Top of Document extract

Christmas Tree Rash Christmas tree rash is a relatively common skin condition. The medical name for it is pityriasis rosea. It typically starts with one large oval or oblong patch, called a herald patch or mother patch. This patch can be very large, up to four inches across, on the chest, back or stomach. It is usually pink or salmon-colored and may appear scaly. After about two weeks, smaller patches—or daughter patches—develop on the torso, or less commonly on the extremities. These daughter patches spread out in a pattern resembling branches of a pine tree. This pattern is what gives it its name.
See your doctor if you have a rash that persists for more than a few days. Christmas tree rash can last up to 10 weeks and usually clears on its own. Christmas tree rash treatment involves relieving bothersome symptoms, such as itching. Your doctor may recommend oral antihistamines, topical corticosteroids, and other skin-soothing remedies, such as oatmeal baths.
What other symptoms might occur with Christmas tree rash?
Pinkish mother and daughter patches are the main symptom of Christmas tree rash. The mother patch usually appears on the chest, back or stomach. Daughter patches usually spread across the torso in a sweeping pattern. Daughter patches rarely affect the extremities, hands, feet, face or scalp. Other Christmas tree rash symptoms include itching and scaliness. However, itching only occurs in about half of people with the rash. Itching can be severe, especially when the skin gets warm, such as after a hot shower.
Nearly 70% of people experience viral-like symptoms before the rash develops. This includes fever, fatigue, headache, or sore throat.
What causes Christmas tree rash?
Doctors do not fully understand what causes Christmas tree rash. They know it is not an allergic rash. Because people are often sick before it appears, it may have a viral cause. However, researchers have not been able to consistently isolate a virus in people with the rash. What’s more, Christmas tree rash does not seem to be contagious. So, if it is related to a virus, the virus may somehow trigger the rash in susceptible people. Some experts suggest a faulty autoimmune reaction to the virus may play a role.

Bottom of Document extract
Top of Available data

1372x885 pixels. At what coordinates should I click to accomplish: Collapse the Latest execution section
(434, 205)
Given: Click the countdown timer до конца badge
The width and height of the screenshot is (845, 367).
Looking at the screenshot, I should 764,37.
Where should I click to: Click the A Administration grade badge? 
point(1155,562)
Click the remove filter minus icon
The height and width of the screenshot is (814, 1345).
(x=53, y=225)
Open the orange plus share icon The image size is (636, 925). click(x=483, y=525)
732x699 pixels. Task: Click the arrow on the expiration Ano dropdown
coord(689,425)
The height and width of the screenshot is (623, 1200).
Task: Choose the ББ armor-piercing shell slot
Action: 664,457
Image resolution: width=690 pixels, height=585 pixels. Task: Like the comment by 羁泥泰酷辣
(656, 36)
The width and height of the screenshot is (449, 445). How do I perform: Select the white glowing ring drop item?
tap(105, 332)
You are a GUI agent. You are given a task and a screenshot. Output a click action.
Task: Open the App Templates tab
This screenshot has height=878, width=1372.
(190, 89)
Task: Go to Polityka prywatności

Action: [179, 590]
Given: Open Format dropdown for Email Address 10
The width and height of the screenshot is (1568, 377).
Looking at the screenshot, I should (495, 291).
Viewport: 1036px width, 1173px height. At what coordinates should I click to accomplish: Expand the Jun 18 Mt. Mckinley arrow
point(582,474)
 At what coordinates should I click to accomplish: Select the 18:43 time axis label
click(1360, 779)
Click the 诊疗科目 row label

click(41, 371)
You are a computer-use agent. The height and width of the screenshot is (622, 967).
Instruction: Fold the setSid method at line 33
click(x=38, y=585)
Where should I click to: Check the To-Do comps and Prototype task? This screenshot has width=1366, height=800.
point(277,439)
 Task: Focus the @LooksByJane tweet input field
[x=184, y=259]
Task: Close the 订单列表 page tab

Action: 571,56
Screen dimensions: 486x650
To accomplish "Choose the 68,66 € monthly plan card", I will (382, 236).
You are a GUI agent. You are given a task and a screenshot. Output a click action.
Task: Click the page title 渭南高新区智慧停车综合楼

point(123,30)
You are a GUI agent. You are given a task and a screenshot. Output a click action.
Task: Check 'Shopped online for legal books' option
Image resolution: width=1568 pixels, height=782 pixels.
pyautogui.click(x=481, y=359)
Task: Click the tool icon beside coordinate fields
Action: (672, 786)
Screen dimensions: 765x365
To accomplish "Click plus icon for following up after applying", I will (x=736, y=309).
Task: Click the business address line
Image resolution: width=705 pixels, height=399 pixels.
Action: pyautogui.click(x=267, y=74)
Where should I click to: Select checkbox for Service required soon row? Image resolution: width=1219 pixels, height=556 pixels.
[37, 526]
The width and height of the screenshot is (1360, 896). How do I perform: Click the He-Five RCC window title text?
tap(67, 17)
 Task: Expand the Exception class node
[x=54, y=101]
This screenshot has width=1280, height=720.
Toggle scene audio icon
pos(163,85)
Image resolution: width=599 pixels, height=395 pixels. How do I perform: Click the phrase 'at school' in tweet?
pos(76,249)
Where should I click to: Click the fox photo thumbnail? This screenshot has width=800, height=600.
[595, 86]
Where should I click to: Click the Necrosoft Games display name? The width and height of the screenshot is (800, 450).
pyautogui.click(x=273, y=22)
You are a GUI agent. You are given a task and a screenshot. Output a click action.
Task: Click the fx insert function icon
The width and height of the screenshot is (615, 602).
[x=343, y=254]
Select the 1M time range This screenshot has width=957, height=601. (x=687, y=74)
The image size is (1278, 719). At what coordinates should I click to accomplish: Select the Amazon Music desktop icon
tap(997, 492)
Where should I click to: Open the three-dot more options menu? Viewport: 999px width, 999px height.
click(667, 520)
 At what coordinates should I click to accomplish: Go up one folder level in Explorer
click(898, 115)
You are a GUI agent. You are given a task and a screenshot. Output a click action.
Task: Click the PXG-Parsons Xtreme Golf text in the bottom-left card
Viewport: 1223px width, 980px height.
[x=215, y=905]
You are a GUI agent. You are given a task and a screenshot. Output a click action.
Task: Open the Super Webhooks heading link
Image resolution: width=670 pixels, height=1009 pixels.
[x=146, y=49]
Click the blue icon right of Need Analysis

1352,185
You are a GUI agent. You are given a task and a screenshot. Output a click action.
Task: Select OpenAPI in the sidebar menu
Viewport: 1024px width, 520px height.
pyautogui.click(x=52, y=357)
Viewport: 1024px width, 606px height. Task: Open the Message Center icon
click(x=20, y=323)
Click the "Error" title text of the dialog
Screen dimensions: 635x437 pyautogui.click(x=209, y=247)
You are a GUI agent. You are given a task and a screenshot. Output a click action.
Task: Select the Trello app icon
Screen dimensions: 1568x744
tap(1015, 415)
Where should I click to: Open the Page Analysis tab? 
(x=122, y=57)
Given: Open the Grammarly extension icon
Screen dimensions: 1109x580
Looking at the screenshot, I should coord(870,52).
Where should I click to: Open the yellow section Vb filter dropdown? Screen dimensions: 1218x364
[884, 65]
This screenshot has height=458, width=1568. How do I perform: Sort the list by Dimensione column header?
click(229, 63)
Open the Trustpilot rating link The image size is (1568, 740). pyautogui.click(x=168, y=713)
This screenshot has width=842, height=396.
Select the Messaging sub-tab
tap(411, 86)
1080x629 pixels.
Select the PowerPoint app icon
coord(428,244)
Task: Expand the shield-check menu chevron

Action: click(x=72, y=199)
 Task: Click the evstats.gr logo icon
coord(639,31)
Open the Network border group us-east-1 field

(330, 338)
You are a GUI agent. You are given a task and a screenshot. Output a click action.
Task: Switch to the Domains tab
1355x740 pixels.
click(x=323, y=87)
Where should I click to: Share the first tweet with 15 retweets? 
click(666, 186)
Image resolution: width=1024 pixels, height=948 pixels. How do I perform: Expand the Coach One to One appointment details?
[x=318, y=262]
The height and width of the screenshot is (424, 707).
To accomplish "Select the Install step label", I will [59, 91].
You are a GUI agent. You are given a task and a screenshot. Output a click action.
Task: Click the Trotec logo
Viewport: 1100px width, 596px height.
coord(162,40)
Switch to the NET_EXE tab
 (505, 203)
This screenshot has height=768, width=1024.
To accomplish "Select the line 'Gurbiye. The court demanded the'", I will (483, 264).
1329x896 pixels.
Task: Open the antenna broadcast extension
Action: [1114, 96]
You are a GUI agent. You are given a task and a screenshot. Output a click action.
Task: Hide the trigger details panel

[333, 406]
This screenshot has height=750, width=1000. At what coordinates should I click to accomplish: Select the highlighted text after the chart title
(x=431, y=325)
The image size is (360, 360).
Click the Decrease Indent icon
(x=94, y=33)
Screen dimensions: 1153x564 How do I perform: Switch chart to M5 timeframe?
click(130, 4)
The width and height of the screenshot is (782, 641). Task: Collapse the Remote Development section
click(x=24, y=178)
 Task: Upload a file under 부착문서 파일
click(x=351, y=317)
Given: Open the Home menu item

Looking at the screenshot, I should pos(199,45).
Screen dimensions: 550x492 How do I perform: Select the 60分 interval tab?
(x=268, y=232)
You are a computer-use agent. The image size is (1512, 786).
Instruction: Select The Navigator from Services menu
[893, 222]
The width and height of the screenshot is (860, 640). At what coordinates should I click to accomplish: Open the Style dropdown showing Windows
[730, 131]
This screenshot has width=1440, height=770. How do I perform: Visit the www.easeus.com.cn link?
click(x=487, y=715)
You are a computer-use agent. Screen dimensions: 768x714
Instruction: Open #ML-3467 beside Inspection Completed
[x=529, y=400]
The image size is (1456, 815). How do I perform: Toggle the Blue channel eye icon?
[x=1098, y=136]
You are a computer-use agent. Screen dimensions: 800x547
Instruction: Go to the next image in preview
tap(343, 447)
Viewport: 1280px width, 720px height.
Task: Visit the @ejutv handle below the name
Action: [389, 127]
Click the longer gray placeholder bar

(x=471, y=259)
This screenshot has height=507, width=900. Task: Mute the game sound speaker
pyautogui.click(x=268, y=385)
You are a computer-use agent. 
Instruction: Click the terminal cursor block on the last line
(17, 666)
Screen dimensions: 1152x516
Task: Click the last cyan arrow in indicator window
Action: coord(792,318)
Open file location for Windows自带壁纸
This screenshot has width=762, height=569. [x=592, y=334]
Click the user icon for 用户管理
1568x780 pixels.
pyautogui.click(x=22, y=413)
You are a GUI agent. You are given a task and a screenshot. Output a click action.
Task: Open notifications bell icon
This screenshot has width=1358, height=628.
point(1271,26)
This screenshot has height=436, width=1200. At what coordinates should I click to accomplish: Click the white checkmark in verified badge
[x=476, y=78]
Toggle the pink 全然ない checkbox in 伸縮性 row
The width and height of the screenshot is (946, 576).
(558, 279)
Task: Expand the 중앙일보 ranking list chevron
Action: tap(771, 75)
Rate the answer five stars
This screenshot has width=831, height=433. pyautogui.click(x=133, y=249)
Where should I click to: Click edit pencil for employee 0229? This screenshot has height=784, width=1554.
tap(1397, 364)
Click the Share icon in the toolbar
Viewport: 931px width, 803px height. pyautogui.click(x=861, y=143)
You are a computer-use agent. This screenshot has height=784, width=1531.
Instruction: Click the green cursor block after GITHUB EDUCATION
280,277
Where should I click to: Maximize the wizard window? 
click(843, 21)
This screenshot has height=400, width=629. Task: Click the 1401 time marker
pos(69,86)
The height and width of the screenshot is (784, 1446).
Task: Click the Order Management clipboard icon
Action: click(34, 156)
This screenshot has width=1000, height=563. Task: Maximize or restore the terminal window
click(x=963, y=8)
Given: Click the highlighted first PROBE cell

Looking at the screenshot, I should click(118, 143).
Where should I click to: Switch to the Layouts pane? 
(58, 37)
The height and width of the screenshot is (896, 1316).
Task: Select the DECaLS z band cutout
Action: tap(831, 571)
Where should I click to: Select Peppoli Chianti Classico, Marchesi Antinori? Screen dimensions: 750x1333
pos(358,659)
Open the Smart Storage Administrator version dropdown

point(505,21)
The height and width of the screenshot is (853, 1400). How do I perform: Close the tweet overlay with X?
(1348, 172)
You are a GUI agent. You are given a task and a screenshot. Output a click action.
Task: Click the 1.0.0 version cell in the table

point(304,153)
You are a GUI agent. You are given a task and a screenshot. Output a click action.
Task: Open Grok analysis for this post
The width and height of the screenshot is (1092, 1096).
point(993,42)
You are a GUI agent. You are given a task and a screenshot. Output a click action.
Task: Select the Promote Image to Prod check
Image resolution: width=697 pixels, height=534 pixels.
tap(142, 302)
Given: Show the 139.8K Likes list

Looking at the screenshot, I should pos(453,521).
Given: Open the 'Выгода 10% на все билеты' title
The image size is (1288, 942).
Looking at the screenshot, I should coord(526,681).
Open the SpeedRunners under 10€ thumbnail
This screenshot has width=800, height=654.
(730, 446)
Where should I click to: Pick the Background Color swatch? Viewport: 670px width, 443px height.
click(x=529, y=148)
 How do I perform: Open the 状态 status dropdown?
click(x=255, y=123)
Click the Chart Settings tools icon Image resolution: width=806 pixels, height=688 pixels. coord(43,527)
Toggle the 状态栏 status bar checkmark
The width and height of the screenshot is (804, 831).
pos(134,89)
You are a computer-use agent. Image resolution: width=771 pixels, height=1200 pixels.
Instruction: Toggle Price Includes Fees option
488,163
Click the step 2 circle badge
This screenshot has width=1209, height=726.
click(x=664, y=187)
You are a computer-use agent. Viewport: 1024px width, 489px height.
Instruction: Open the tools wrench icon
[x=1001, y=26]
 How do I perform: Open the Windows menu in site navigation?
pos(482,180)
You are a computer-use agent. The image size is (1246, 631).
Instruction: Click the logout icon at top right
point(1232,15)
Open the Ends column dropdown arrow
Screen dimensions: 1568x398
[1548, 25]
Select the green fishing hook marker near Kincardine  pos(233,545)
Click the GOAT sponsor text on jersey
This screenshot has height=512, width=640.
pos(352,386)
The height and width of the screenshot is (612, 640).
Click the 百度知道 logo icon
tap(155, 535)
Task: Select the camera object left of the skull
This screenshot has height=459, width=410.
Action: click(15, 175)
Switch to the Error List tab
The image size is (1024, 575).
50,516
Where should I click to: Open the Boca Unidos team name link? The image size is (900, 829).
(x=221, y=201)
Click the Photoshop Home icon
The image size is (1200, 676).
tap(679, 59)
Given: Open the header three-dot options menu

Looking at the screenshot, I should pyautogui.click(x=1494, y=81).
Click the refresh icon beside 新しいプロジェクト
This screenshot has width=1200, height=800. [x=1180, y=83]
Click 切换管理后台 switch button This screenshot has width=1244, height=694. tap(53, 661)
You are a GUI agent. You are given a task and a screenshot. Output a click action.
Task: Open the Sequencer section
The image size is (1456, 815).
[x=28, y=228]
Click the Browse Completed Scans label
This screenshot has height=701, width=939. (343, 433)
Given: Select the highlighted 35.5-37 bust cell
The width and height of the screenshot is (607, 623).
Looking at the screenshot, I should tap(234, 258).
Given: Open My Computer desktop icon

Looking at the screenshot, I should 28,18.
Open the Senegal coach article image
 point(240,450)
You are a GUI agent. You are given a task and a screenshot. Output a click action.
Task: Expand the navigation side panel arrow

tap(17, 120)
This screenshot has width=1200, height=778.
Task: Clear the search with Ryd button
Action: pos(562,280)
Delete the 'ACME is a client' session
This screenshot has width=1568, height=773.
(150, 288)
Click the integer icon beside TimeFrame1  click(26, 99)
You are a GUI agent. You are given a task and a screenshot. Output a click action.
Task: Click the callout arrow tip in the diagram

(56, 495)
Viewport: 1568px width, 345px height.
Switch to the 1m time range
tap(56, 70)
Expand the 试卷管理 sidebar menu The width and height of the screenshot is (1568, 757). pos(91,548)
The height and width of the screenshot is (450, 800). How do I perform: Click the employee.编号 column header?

Bottom of Available data

» **Activity**:
Pick up the Christmas tree rash article where it ends and write the next part. None of the entries have anything to do with this.

» **Written answer**:
Christmas tree rash is most common in people between ages 10 and 35. Once you have had Christmas tree rash, it is rare to get it again.
How is Christmas tree rash treated?
Christmas tree rash can be extensive and last two months or longer, but it usually clears on its own. For any rash that doesn’t clear up or improve within a few days, see a doctor for diagnosis and to rule out other possible causes of the rash.
If you have itching with the Christmas tree rash, oral antihistamines, topical corticosteroids, and other skin-soothing remedies, such as oatmeal baths, can help. You can buy these over the counter without a prescription. See your doctor if these products do not relieve your symptoms. You may need prescription-strength corticosteroids or, in severe cases, oral corticosteroids.
What are the potential complications of Christmas tree rash?
Christmas tree rash tends to be mild and rarely causes complications. It usually goes away on its own within several weeks. If itching is severe, it can lead to scratching, which can cause a skin infection. Using anti-itch medicines and keeping the skin cool can help relieve itching.
In people with dark skin, brown spots can linger after the rash is gone. These areas will gradually fade over several months.